Six of our cases were found to harbor novel pathogenic variants in GCK and HNF1A genes. If only known variants are analyzed in suspicious cases, many novel variants are at risk of being missed. In our study, analyzing all the exons of the genes increased the rate of diagnosis.
There are 14 known genes for MODY (HNF4A, GCK, HNF1A, PDX1, HNF1B, NEUROD1, KLF11, CEL, PAX4, INS, BLK, ABCC8, KCNJ11, APPL1) (27). We analysed these genes, with the exception of APPL1, and included extra seven genes (NKX2-2, RFX6, ZFP57, GLIS3, FOXP3, NEUROG3, G6PC2) to exclude similar phenotypes.

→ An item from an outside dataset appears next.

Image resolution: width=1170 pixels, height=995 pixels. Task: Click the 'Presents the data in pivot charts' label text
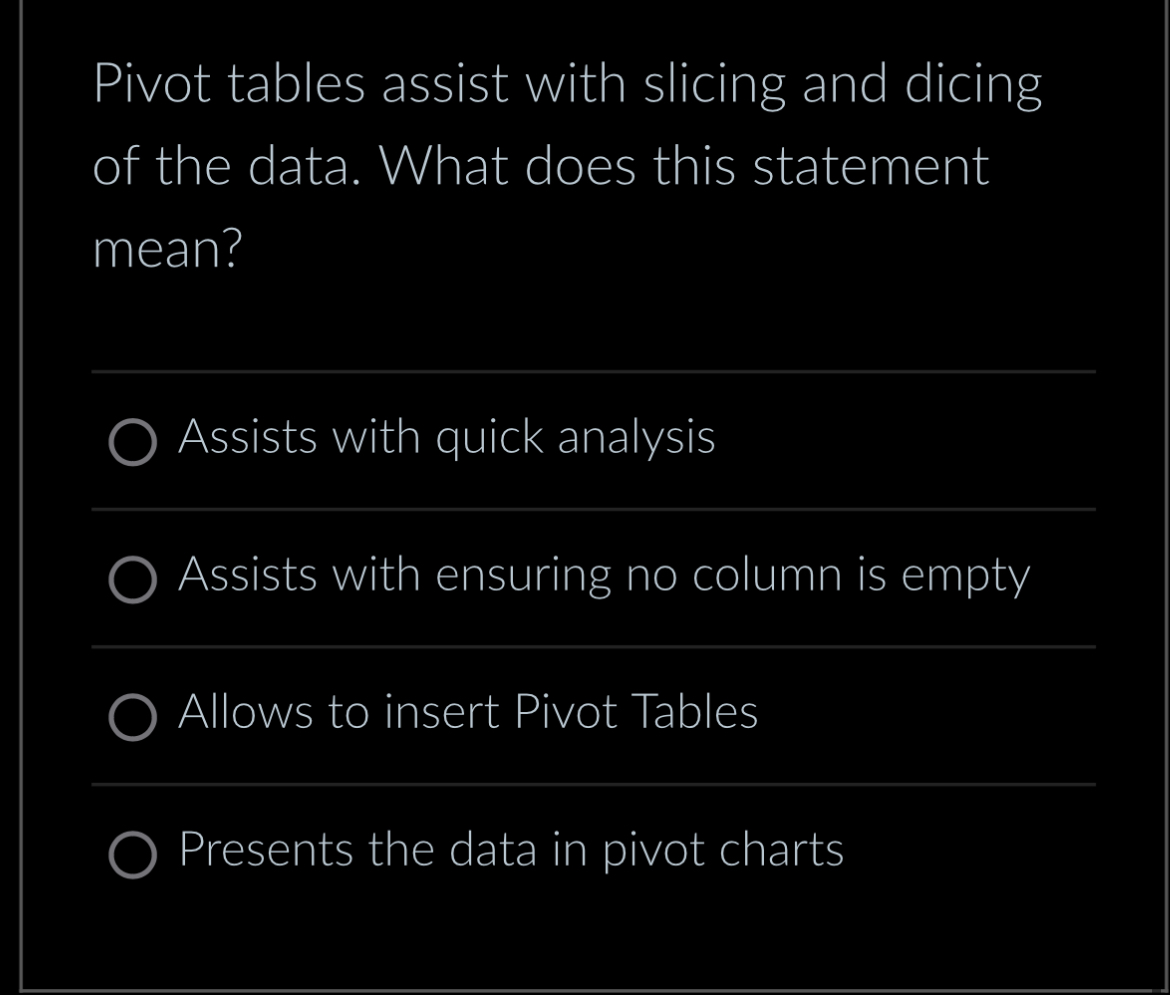click(x=511, y=850)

After determining the molecular diagnosis in the index case, first and second degree relatives should be informed that they are at risk for monogenic diabetes, this type of diabetes can affect their general health, and that their treatment is different depending on the subtype. Molecular analysis can also be planned in asymptomatic cases with a family history, depending on consent. Genetic counselling was given to all cases and their families in this study.
Study Limitations
A number of limitations of the present study should be noted. Firstly, the number of cases should be higher to provide more robust results. This was a cross-sectional study, which was performed in a region of our country with a low density population. Secondly, MODY type 14 could not be investigated due to the APPL1 gene was not included in the targeted gene panel in the current study. However, variants in the APPL1 gene cause less than 1% of all MODY types.
Conclusion
As new genes are identified through developing more widespread and more comprehensive molecular testing, the category of monogenic diabetes is expected to expand gradually. Suspicion of monogenic diabetes in patients diagnosed with type 1 or type 2 diabetes mellitus but showing atypical course, and confirming the diagnosis with appropriate molecular tests plays a key role in providing appropriate treatment for their condition. Molecular diagnosis is of great importance in terms of identifying the most appropriate treatment, and this will affect the prognosis of the patient, allow provision of genetic counseling and prompt screening of individuals at risk.